▶ _Problem requirements_: Present the lines below as a numbered list, and omit any blank lines.

[Coordinate data for items]
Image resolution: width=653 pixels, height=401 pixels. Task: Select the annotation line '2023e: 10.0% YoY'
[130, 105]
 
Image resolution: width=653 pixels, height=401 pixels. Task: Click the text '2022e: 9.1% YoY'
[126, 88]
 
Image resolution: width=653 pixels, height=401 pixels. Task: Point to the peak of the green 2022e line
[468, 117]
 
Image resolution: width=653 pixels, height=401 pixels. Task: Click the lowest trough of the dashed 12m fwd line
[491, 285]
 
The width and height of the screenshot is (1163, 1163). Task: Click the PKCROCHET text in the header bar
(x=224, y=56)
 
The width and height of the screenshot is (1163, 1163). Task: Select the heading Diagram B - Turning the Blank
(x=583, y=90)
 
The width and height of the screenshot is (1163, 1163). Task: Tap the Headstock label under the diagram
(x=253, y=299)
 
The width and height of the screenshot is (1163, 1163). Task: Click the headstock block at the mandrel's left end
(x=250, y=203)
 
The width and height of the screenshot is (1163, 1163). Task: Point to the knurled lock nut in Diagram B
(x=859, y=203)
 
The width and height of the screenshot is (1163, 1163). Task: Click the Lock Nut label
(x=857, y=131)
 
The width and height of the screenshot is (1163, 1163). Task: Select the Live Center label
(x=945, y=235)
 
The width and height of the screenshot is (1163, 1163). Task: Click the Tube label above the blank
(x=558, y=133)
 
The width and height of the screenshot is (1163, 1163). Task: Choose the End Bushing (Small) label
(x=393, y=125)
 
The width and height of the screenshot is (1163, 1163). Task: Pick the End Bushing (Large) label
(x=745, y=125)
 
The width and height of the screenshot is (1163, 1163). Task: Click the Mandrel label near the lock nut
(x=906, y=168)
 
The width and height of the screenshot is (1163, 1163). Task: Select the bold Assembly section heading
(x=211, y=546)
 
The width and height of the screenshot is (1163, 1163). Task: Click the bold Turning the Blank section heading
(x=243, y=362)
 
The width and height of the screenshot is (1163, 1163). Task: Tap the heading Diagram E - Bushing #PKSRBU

▶ _Answer for the task_:
1. Image resolution: width=653 pixels, height=401 pixels. Task: Select the annotation line '2023e: 10.0% YoY'
2. [130, 105]
3. Image resolution: width=653 pixels, height=401 pixels. Task: Click the text '2022e: 9.1% YoY'
4. [126, 88]
5. Image resolution: width=653 pixels, height=401 pixels. Task: Point to the peak of the green 2022e line
6. [468, 117]
7. Image resolution: width=653 pixels, height=401 pixels. Task: Click the lowest trough of the dashed 12m fwd line
8. [491, 285]
9. The width and height of the screenshot is (1163, 1163). Task: Click the PKCROCHET text in the header bar
10. (x=224, y=56)
11. The width and height of the screenshot is (1163, 1163). Task: Select the heading Diagram B - Turning the Blank
12. (x=583, y=90)
13. The width and height of the screenshot is (1163, 1163). Task: Tap the Headstock label under the diagram
14. (x=253, y=299)
15. The width and height of the screenshot is (1163, 1163). Task: Click the headstock block at the mandrel's left end
16. (x=250, y=203)
17. The width and height of the screenshot is (1163, 1163). Task: Point to the knurled lock nut in Diagram B
18. (x=859, y=203)
19. The width and height of the screenshot is (1163, 1163). Task: Click the Lock Nut label
20. (x=857, y=131)
21. The width and height of the screenshot is (1163, 1163). Task: Select the Live Center label
22. (x=945, y=235)
23. The width and height of the screenshot is (1163, 1163). Task: Click the Tube label above the blank
24. (x=558, y=133)
25. The width and height of the screenshot is (1163, 1163). Task: Choose the End Bushing (Small) label
26. (x=393, y=125)
27. The width and height of the screenshot is (1163, 1163). Task: Pick the End Bushing (Large) label
28. (x=745, y=125)
29. The width and height of the screenshot is (1163, 1163). Task: Click the Mandrel label near the lock nut
30. (x=906, y=168)
31. The width and height of the screenshot is (1163, 1163). Task: Select the bold Assembly section heading
32. (x=211, y=546)
33. The width and height of the screenshot is (1163, 1163). Task: Click the bold Turning the Blank section heading
34. (x=243, y=362)
35. The width and height of the screenshot is (1163, 1163). Task: Tap the heading Diagram E - Bushing #PKSRBU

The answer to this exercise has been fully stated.